Expert issues sexting warning
Technology has taken mental health problems to a “new level” among young people, an expert has warned.
Cathy Sousa, chairwoman of the Bermuda Counsellors Association, said more should be done to help young people understand the potential dangers of technology. Ms Sousa, who spoke to The Royal Gazette as the island marks Counselling Awareness Month, said: “The triggers for young people have multiplied. Technology is taking it to a whole new level.”
She said young people who send explicit pictures of themselves that get shared among their peers can feel “like their life is ruined” and she warned that this can lead to anxiety and even suicidal feelings.
Ms Sousa said: “It’s a double whammy for the young person — they’ve got the humiliation among their peers and then they have to deal with the repercussions from their parents. And it’s a real challenge to communicate with young people around what they feel is the norm.”
Ms Sousa said young people could benefit from exploring the consequences of their behaviour in small discussion groups in schools with a counsellor present.
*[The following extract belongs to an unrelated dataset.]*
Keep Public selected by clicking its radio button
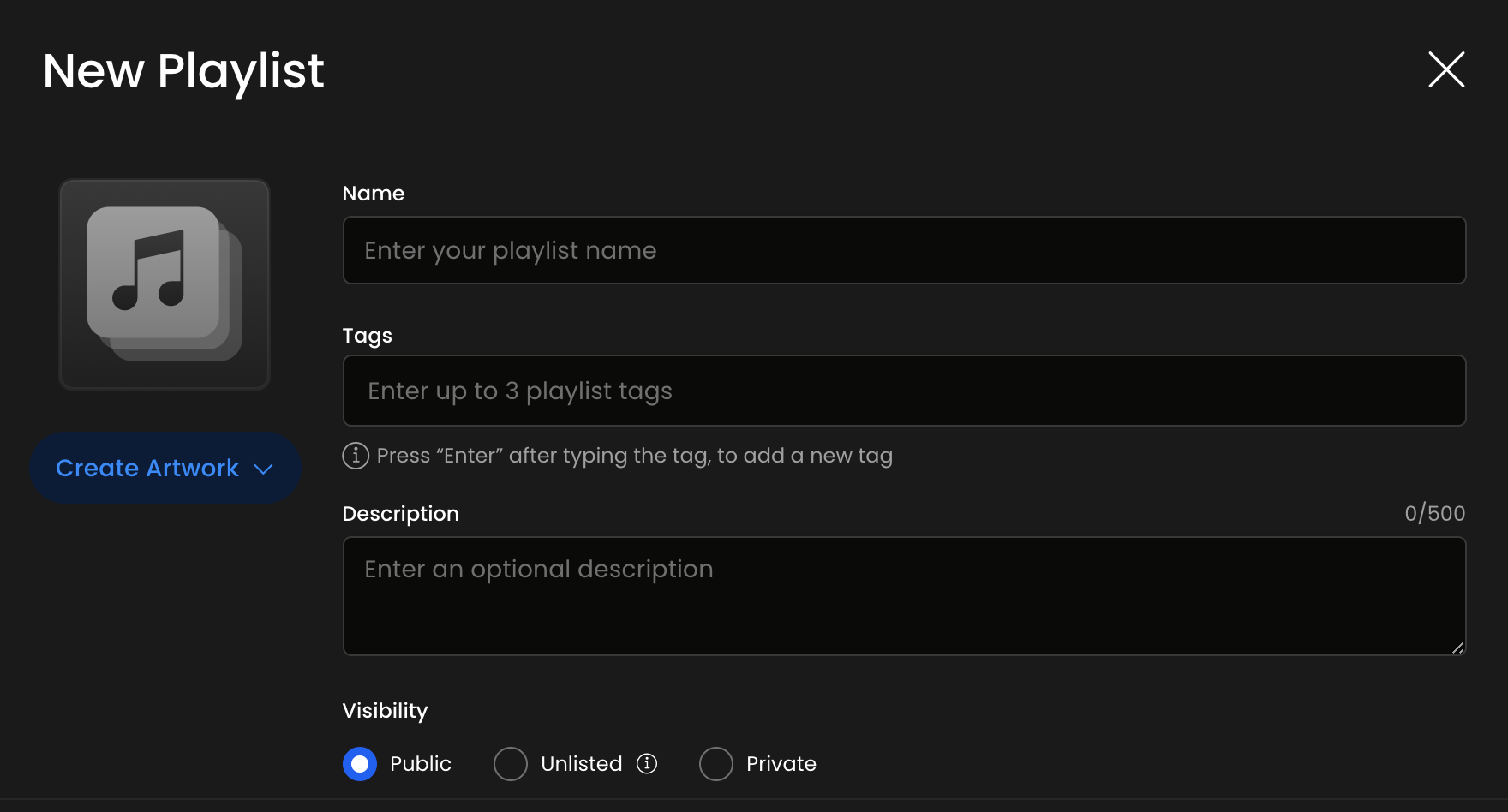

“You do have kids that behave badly and then have regrets about that but the damage is already been done. So both victims and bullies could really benefit from having a conversation about the consequences.”
The counsellor with Benedict Associates Ltd said many parents were not able to understand why children interact electronically the way they do.
“It’s just so difficult to see why your child would be sexting, for example, at 14 years old.
“Counsellors play a role in doing family work in that circumstance because they need to work with parents in how to manage those types of problems without exacerbating what the child is experiencing already emotionally.”
Ms Sousa said relationship problems with children or in a significant relationship are the main reason people seek out counselling, along with work stress.
“Jobs are not out there in the same way so leaving your job is not an option for a lot of people.
“They are struggling financially as it is, so finding a way to cope with their work circumstances is critical to their mental health.”
She added: “If we can assist people in managing life circumstances or altering their life circumstances so that they are more content and more satisfied, then everybody benefits.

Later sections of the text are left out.